As an art patron and avid collector, Mr. Chow commissioned numerous portraits of himself from his friends for his personal collection and for his restaurants. But it is also clear that Mr. Chow, as an artist, drew insights over decades of conversations and experiences — an influence that some say is apparent in his recent work.

“Younger artists work in a very conscientious way, in that they try to make works that pre-position themselves in some sort of art-historical narrative,” said Philip Tinari, director of the Ullens Center for Contemporary Art in Beijing. “For him, it comes from a more real place. He absorbed a lot of influences, and he spent so much time around them.”

“I think now to come to this later phase in life and have this new outlet — for him, it’s totally liberating,” Mr. Tinari added.

On the morning after the opening reception, Mr. Chow, standing before his paintings in the same paint-splattered pants, admitted he was tired. He had been in China for about two weeks, including a week in Shanghai to attend celebrations organized by the local government in honor of his father.

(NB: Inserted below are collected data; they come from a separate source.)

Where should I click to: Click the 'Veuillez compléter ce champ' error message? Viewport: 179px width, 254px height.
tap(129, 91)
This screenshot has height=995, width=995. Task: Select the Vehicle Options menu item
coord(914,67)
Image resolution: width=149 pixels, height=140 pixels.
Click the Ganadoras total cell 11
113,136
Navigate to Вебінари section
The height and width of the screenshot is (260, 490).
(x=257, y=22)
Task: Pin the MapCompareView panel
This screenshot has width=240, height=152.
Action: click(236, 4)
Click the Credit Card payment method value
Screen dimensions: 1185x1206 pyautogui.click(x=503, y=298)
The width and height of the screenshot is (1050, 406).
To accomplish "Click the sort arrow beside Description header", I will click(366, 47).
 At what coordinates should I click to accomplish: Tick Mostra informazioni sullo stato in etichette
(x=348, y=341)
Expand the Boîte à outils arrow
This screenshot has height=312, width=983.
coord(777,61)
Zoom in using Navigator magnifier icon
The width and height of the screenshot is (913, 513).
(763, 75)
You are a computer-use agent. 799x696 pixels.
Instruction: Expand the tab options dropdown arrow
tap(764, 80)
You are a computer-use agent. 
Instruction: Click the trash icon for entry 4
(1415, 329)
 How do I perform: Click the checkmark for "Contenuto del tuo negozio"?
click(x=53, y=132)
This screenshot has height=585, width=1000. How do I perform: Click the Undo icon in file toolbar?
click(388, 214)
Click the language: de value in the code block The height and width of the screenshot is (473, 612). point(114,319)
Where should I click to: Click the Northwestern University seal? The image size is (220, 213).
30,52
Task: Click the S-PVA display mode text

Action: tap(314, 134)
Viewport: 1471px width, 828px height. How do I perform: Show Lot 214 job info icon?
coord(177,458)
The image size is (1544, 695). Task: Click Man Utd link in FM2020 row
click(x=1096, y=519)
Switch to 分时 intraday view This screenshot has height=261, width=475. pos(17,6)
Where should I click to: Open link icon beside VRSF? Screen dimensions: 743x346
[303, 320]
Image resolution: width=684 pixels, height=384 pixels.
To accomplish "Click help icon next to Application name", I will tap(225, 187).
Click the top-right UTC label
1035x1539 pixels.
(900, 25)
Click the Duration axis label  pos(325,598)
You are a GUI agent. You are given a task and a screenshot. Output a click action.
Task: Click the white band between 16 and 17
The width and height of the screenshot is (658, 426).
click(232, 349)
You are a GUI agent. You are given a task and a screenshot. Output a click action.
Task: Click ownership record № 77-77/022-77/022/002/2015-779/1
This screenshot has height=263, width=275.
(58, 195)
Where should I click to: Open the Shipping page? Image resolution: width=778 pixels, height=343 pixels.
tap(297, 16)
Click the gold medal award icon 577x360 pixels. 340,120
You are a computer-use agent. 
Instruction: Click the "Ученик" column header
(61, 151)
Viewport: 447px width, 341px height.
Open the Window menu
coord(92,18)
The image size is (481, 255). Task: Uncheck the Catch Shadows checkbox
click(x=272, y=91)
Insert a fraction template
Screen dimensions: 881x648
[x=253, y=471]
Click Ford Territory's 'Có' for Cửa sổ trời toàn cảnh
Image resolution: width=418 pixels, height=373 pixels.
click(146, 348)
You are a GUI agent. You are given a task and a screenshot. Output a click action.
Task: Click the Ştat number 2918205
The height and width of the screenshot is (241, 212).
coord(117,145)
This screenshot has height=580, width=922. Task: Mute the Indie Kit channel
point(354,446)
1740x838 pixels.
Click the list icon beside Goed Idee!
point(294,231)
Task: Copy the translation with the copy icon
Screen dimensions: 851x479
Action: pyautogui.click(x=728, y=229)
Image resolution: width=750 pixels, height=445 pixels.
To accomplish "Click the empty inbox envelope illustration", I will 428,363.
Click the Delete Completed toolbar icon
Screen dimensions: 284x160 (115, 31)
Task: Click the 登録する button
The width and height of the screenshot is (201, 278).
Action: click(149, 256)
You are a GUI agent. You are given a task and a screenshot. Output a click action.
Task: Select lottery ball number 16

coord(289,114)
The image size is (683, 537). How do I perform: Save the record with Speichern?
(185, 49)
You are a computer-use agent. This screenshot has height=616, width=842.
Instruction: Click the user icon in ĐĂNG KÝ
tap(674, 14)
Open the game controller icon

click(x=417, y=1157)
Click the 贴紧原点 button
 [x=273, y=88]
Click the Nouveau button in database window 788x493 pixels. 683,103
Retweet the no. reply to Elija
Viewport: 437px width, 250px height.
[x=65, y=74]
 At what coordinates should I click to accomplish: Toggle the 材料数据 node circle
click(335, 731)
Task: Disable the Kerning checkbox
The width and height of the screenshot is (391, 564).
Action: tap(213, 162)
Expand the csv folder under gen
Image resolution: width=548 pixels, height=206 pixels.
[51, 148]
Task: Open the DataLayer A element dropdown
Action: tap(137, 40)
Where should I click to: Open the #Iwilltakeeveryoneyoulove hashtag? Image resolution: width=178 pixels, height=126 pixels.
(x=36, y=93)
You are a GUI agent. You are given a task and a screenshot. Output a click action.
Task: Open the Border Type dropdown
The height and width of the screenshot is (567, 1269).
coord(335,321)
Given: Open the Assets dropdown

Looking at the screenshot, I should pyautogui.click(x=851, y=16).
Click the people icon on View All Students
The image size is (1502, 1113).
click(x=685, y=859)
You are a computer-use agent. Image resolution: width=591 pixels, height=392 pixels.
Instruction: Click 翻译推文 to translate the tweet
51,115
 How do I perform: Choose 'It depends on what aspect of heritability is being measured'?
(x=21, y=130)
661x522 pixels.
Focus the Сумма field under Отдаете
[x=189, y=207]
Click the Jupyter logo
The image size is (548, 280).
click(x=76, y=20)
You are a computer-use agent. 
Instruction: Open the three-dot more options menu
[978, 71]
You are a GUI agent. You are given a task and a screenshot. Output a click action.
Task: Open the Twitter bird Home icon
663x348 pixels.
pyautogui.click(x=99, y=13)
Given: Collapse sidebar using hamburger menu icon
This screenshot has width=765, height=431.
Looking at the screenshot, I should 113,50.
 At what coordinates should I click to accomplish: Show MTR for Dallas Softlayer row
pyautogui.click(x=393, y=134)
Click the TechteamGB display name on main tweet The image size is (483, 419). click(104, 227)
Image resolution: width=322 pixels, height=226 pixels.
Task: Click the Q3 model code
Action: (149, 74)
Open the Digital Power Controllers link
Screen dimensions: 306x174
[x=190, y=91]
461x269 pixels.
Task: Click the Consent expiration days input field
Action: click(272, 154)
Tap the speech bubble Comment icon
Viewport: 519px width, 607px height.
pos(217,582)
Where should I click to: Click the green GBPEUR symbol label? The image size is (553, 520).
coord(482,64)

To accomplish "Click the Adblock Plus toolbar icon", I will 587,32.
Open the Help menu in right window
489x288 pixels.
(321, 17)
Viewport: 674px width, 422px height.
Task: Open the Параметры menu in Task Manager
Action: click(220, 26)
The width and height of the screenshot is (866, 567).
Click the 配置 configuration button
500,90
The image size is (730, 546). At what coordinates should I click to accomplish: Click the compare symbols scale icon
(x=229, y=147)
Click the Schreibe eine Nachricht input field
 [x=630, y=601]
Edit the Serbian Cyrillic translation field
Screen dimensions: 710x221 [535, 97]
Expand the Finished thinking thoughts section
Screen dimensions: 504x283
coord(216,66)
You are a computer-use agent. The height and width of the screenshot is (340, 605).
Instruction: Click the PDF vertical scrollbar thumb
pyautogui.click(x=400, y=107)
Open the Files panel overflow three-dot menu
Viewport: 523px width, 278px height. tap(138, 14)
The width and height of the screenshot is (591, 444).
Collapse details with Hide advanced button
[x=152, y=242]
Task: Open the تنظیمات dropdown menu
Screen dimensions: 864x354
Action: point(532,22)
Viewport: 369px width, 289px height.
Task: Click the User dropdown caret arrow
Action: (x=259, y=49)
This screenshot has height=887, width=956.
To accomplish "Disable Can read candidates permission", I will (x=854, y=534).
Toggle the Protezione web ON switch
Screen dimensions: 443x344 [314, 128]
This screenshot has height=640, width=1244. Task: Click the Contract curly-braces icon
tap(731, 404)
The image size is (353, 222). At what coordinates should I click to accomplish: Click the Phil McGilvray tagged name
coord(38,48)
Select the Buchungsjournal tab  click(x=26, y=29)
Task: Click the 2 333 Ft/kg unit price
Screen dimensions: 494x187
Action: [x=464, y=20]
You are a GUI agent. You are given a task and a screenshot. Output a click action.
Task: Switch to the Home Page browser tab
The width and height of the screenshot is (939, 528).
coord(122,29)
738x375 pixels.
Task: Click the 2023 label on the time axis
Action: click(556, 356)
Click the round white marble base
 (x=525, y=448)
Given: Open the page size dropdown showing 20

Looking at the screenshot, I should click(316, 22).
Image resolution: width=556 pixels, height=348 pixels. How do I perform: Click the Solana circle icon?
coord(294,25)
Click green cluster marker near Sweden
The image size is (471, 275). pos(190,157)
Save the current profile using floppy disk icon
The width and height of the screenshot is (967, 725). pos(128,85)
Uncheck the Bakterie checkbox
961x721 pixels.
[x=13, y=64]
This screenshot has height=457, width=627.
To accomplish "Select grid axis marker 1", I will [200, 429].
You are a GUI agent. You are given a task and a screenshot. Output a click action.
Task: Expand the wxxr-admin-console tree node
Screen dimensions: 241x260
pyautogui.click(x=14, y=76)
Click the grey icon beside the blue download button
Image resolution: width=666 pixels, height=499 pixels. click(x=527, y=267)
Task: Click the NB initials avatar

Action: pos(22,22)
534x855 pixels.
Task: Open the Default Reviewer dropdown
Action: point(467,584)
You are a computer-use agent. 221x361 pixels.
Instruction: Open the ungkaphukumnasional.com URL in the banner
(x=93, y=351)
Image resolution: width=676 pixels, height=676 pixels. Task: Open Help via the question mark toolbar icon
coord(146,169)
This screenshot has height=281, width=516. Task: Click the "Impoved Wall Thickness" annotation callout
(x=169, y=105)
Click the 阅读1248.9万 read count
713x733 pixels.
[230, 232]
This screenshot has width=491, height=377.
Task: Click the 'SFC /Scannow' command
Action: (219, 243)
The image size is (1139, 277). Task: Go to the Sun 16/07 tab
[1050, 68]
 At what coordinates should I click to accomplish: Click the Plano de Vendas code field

But the feeling of being able to bring these paintings back to China during what he called the “third act — or rather midthird act” of his life, Mr. Chow said, was incomparable.

“I want to call it closure,” he said. “I have come home, to my parents, to China.”

“Michael Chow: Voice for My Father” runs through March 22 at the Ullens Center for Contemporary Art, 798 Art District, Beijing. The exhibition will travel to the Power Station of Art in Shanghai and in 2016 to the Andy Warhol Museum in Pittsburgh.